**Task objective:** Print, word for word, the line containing "The image size" and all lines beneath it to the end of the entries below. Pictures do not belong in the copy.

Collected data

══════

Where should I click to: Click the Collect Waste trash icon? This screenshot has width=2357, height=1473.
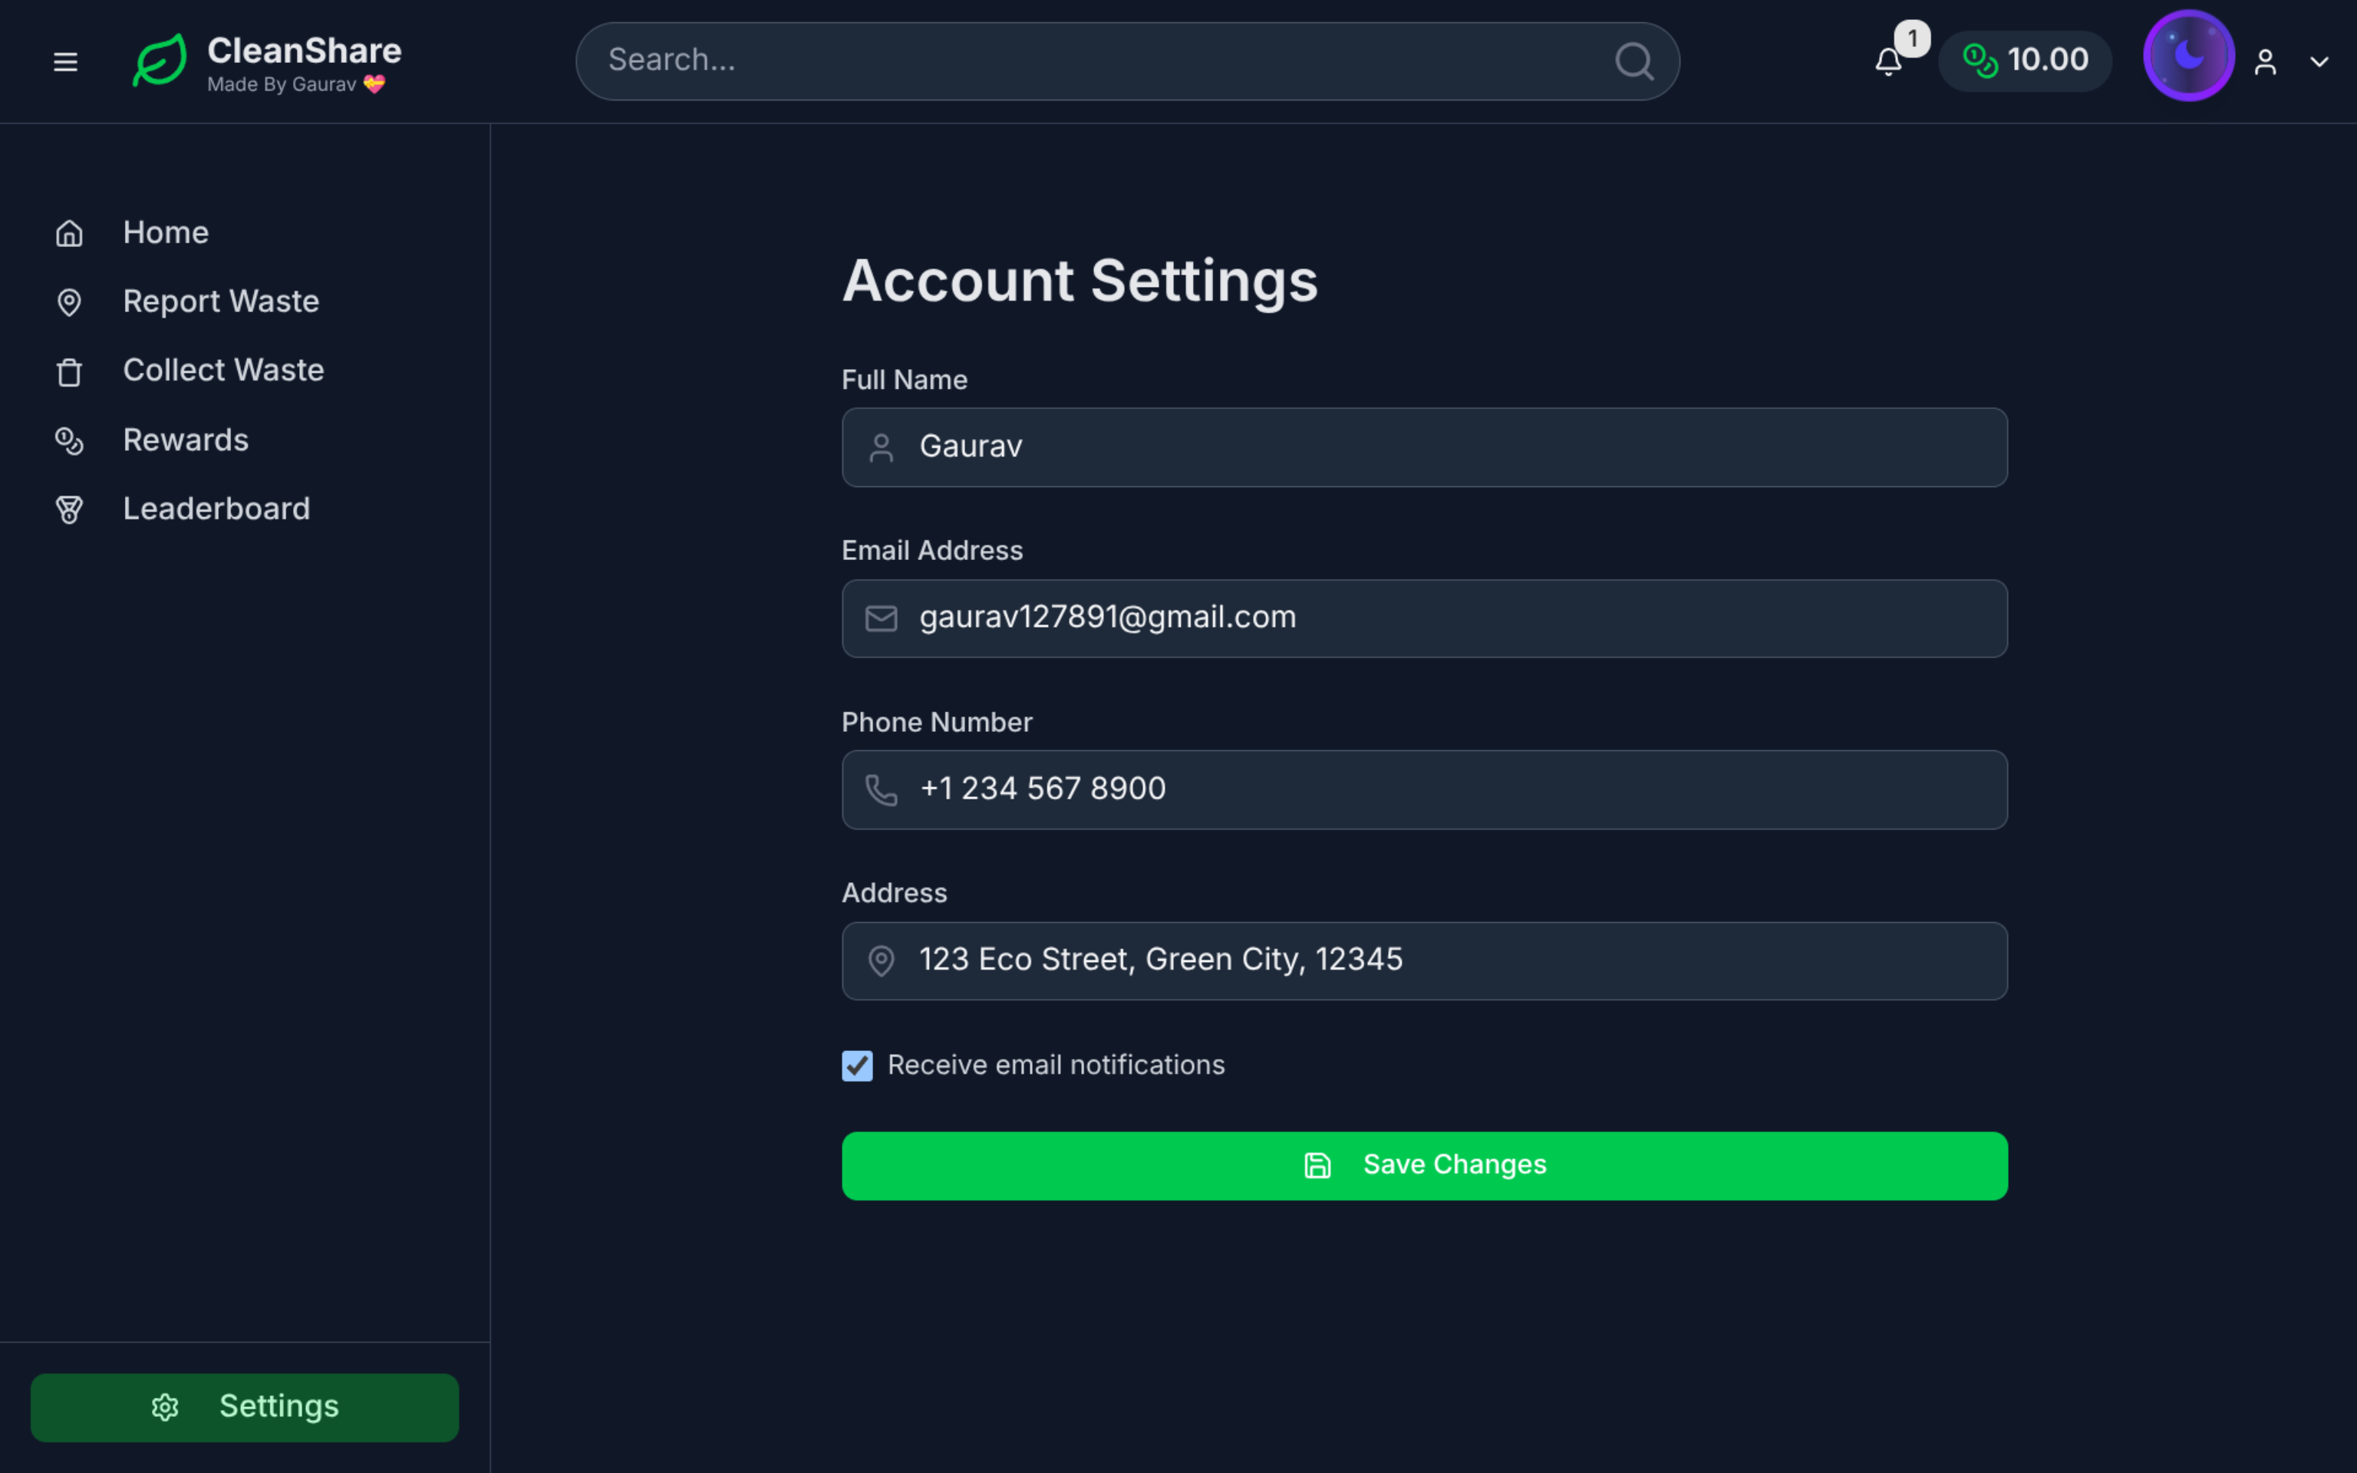[x=69, y=372]
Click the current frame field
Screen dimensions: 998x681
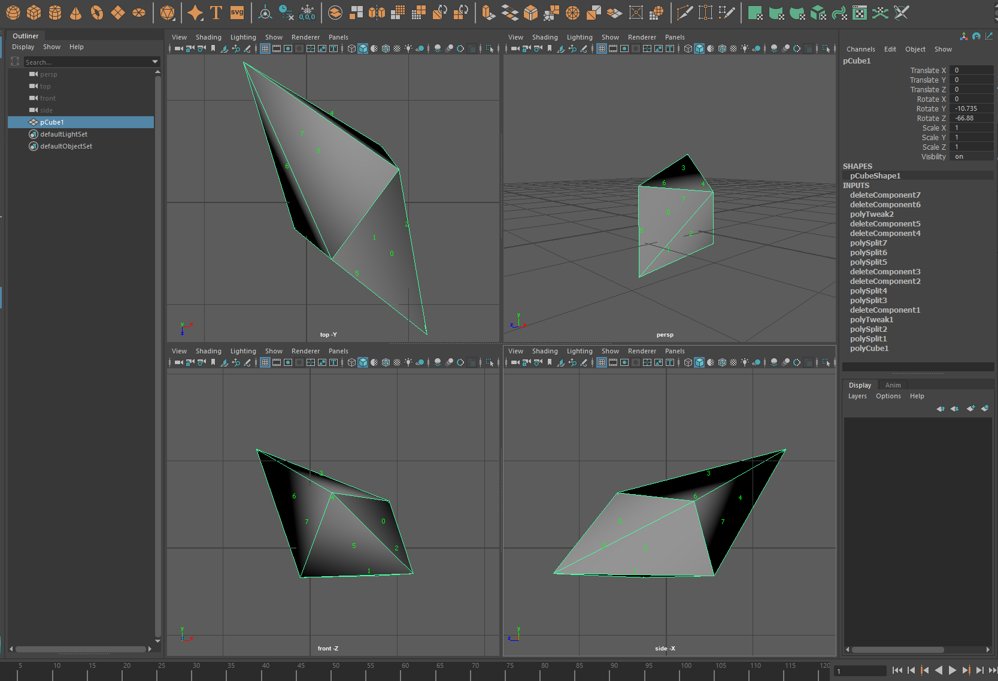click(x=860, y=671)
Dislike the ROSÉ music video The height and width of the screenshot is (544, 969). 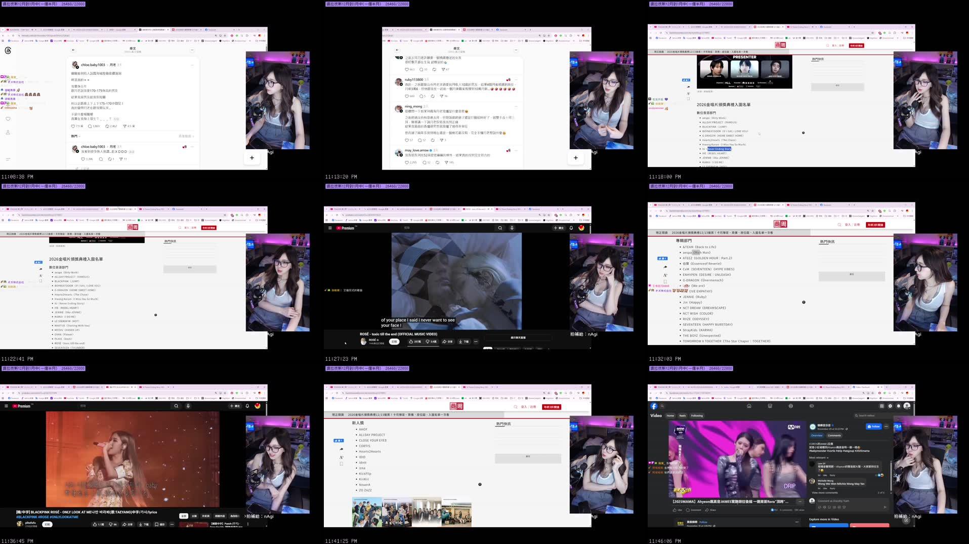(x=428, y=342)
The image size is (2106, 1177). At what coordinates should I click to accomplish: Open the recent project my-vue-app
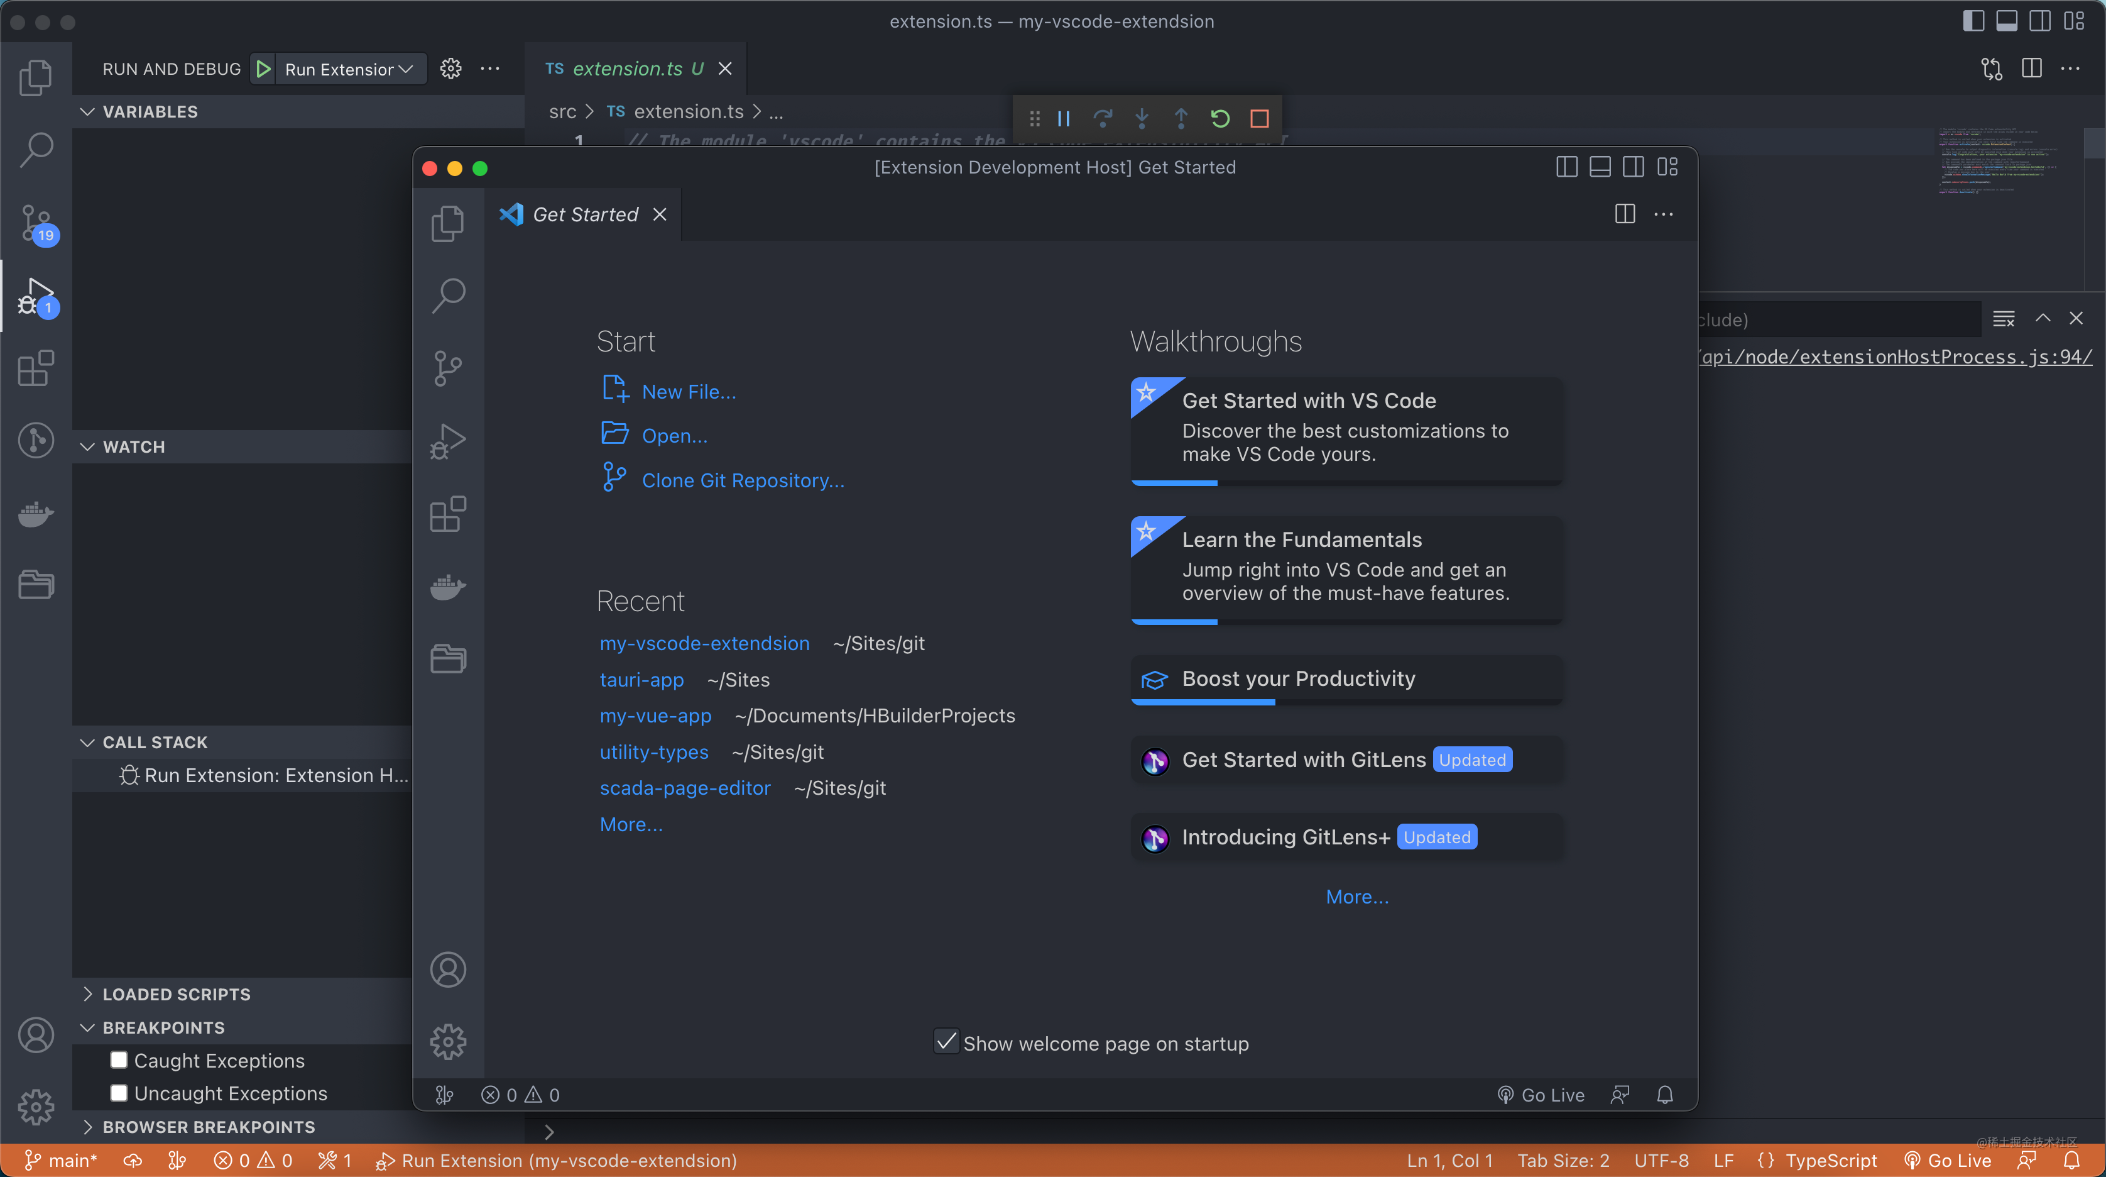tap(655, 716)
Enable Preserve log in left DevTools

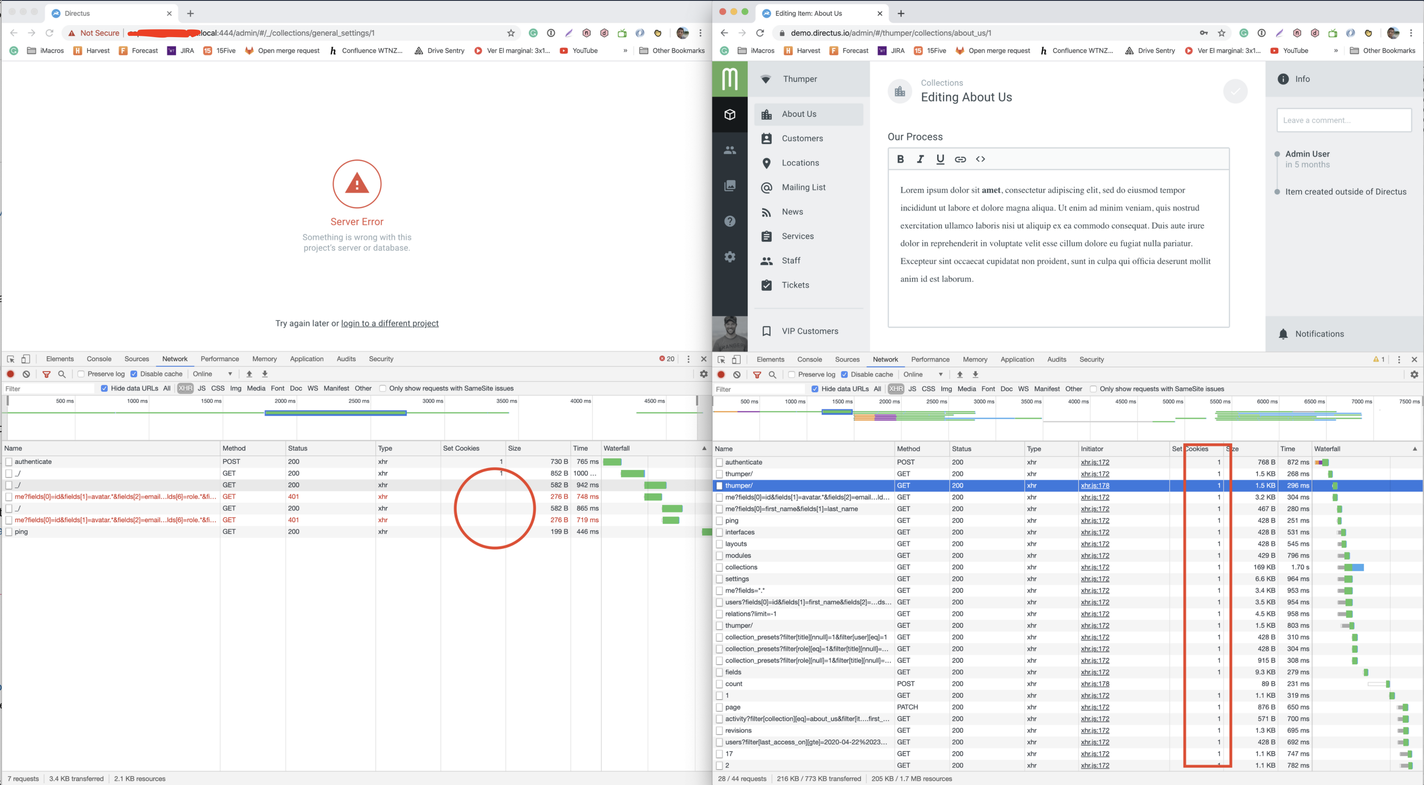[x=81, y=374]
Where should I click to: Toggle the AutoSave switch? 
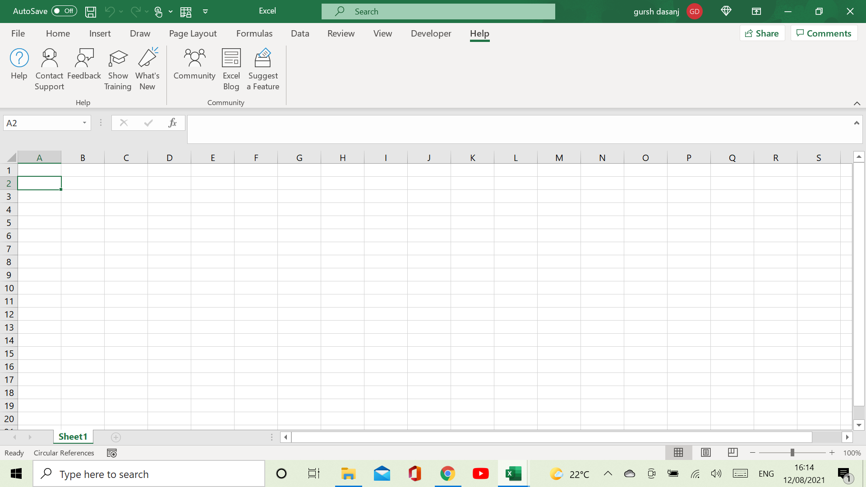pos(64,11)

══════

**Output below:**
The image size is (2106, 1177). At what coordinates should I click to accomplish: Open the recent project my-vue-app
tap(655, 716)
Enable Preserve log in left DevTools

[x=81, y=374]
Where should I click to: Toggle the AutoSave switch? 
pos(64,11)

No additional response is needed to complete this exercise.